やがて、「フェイクであることを誰も気にしなくなる」未来が訪れる可能性も否定できない。

その世界では、「真実を追求する倫理観」自体が失われ、「信じたいものだけを信じる」選択的現実が支配するだろう。

結論:倫理こそが最後の拠り所となる

情報が改変され、記録が書き換えられ、フェイクが常態化する時代において、
我々が守るべきは“記録”ではなく“倫理”である。

倫理とは、ただのルールや道徳ではない。
それは、「何が真実かを問い続けようとする姿勢」そのものである。

瞑想的な視点から見るならば、すべての現実はマーヤ(幻影)であり、ブッダの教えも「すべては空(くう)」と説く。
だがそれは「どうでもいい」ということではなく、幻の中にあっても誠実に、真実に向かおうとする意志を試しているのである。

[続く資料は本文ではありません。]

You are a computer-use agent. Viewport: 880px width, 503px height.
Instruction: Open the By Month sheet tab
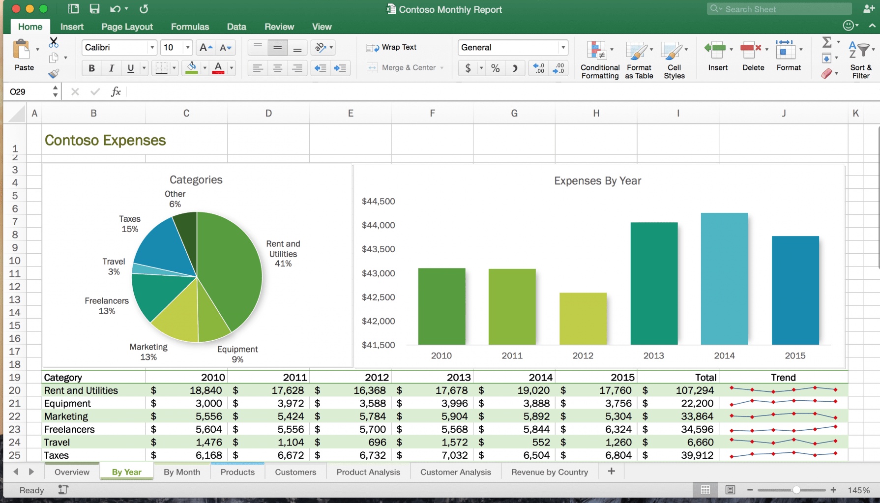tap(181, 472)
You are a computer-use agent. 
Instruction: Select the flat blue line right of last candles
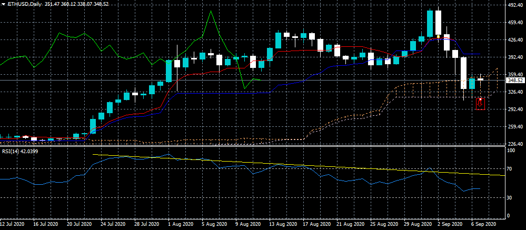[471, 54]
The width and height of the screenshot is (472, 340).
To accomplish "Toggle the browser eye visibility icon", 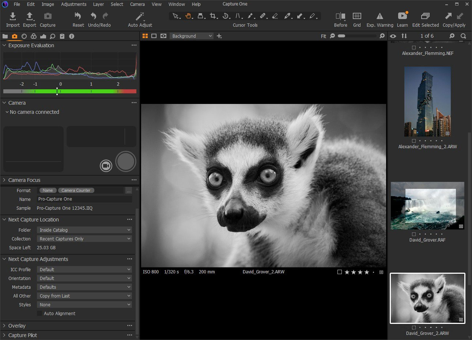I will (x=393, y=36).

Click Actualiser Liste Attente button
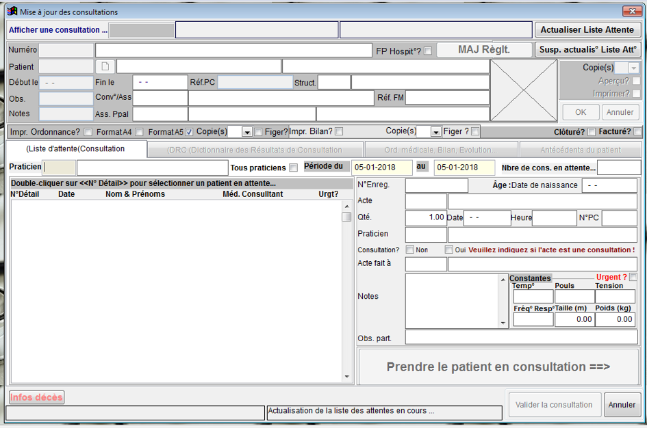click(587, 30)
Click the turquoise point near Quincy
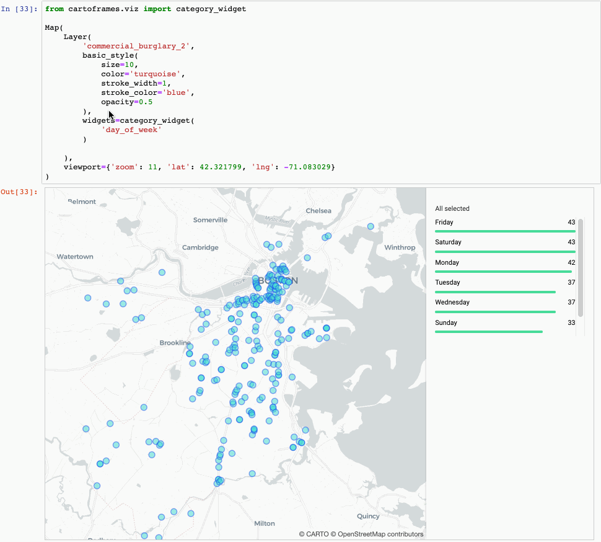Screen dimensions: 601x542 point(301,442)
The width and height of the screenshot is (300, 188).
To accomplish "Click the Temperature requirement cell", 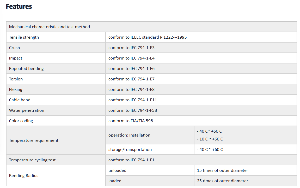I will pos(56,140).
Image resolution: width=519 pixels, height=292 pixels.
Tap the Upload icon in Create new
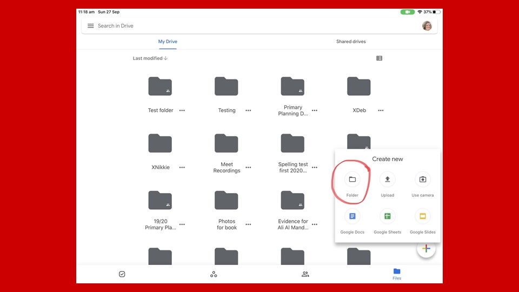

真実は、記憶の中にではなく、我々の行為と姿勢の中に宿る。
「本当の過去は今でも知ることはできない」。
だが、それでもなお、真実を探し求める姿勢だけは、決して偽ることができないのである。

 

個人的後記

古文書や古本からネットの情報は分離されて過去が改変されかけている。
テレビは台本通りで事実かどうかわからない部分が多く不透明でネットの情報は偽の情報があり情報統制も存在する。
そして近年生成AIにより現実かフェイクかわからなくなりつつある。判別AIにも現状限界がある。そしてハルシネーションにより更に現実と妄想が交差する。そして次世代の未来の頃には過去が本当の事なのかどうかわからなくなっているだろう。しかし映像の画質を調整したり消しゴムマジックやAIによる修正がされるのが当たり前のようにフェイクも当たり前になり気にする人々はいなくなる可能性がある。そこで倫理観の問題が重要になってくる。本当の過去は今でも知ることはできない。
個人的には将来的に超未来の技術で全て真実は判明し判別可能になるとは予想しているが可能性でしかない。アカシックレコードも存在するかもしれない。